So, obviously, this gets us nowhere near a dedicated mining hardware speed-wise, but there was still one more trick I had under my sleeve…

Concurrency

If you are a sharpshooter in combinatorics, you might have noticed that checking all the possible values for nonce doesn’t guarantee a very good chance of finding a small enough hash (like I said at the beginning, it’s a hard problem!).

At time of writing, the target was roughly 2¹⁸² (see how we calculate the target from difficulty above), which means there are 2¹⁸² valid hash combinations out of 2²⁵⁶ total possible, or in other words — the chance for an arbitrary hash to be lower than the target is 1 in 2⁷⁴.

This basically means that if we only vary nonce, we will check 2³² possibilities, and our chance to actually find a desired hash is super small: so we need more bytes to play with.
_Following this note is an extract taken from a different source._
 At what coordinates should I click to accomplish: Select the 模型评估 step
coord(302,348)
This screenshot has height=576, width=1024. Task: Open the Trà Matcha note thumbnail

If we take another look at the header structure, you will notice that we can slightly change the time field (other nodes will still accept the block if the time is slightly off), or we can change something in the list of our block’s transactions, which will result in a completely different value for the merkle root hash field.

One way of varying the transaction list (and thus generating a different merkle hash) is by adding an extra payload to the first transaction, called the extraNonce, which can have up to 100 bytes. Another way would just be to pick a different set of transaction to be included in the block.

The point is, in order to be a successful miner, one has to try different combinations of transaction list and/or vary the time field, in addition to the nonce. This means that we can run the query that we found multiple times, in parallel, each time with a different block header. But how many concurrent queries does BigQuery allow?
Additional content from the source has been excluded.